Paul Shannon, Somerville, (CD7), chair, Ukraine: A Time for Peace campaign and Raytheon Antiwar Campaign
Born in Boston in 1947, Paul has lived all his life in the greater Boston area. For almost all of his adult life he has been an activist, writer, and speaker in various peace, union, prison reform, human rights, and social justice movements, particularly the United Farm workers’ union drives, the Vietnam anti-war and solidarity movements, the movement to end apartheid in South Africa, the 1980’s Central American and Cambodian solidarity movements, the Haitian solidarity movement, and the Afghanistan and Iraqi anti-war movements. He is past editor of the Indochina Newsletter and was director of the national film library of the New England American Friends’ Service Committee and part of its Peace and Economic Security Program until 2017, now retired. He has been teaching social science and history courses at a number of colleges and community education programs for 43 years. In the late 90’s, Paul helped organize a broad coalition for all day hearings to oppose the original sex offender registry and lifetime civil commitment legislation in Massachusetts, and in 2007 was a founder of the National Association for Reform of Sexual Offense Laws and now is board chairman of the organization. He is initiator and coordinator of the Raytheon anti-war campaign, chairs Mass. Peace Action’s Middle East Working Group, and belongs to its Peace and Climate Working Group. He recently co-edited a new volume of Noam Chomsky’s writings, Internationalism or Extinction (Universalizing Resistance), and is working on a second book on Noam.
Michael VanElzakker, Somerville (CD4)
Michael is a research fellow in psychiatry at Massachusetts General Hospital, where he studies post-traumatic stress syndrome. He became fascinated by peace and justice through his study of neurology and science and is now a leading member of our Nuclear Disarmament working group, as well as an activist on MAPA’s work in relation to the Korea crisis. He is also a member of the Democratic Socialists of America (DSA).

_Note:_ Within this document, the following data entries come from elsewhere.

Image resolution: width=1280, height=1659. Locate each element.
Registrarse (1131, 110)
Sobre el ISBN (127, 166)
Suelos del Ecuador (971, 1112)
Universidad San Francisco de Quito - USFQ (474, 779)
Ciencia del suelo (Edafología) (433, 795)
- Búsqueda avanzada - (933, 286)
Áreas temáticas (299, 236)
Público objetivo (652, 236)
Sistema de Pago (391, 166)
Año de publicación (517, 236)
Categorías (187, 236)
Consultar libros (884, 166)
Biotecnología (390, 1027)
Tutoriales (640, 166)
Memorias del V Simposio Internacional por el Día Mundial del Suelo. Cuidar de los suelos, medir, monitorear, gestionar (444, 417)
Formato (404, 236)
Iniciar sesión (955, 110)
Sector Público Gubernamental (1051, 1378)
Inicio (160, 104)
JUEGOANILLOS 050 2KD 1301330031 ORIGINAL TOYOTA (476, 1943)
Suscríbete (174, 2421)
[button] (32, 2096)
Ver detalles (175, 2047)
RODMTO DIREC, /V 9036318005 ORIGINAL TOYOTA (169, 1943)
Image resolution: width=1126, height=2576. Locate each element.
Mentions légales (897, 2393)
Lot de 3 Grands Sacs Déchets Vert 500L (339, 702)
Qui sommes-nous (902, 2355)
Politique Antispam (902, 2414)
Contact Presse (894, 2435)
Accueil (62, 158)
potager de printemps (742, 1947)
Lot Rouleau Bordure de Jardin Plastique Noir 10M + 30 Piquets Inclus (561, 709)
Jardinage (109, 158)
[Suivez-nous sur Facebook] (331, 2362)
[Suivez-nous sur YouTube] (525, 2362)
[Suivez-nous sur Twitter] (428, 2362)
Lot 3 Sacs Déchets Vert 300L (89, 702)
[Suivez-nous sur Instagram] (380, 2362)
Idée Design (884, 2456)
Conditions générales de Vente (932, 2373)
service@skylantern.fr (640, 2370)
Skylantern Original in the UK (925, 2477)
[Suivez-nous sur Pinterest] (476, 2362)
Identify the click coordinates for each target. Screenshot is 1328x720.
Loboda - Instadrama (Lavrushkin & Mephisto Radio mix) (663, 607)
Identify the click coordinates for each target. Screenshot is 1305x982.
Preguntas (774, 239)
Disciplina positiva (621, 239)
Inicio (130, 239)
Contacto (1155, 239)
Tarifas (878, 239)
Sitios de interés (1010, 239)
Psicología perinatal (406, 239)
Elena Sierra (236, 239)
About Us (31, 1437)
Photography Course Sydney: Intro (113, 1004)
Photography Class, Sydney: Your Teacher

Nominating Additional Candidates
Any member may nominate him or herself or another member before April 1, 2024. See the procedures to follow or contact the office at 617-354-2169 or info@masspeaceaction.org for information. To check your membership status, please go to this page.
Continuing Board Members
Because of staggered terms, current members Rosalie Anders, Rosemary Kean, Jeff Klein, Maryellen Kurkulos, Susan Mirsky, Valentine Moghadam, Kevin Peterson, Nick Rabb, Claire Schaeffer-Duffy, and Vernon K. Walker will continue to serve for another year before being eligible for re-election in early 2025.
Board members Avery J and Calla Walsh are not running for another term. We thank them for their service!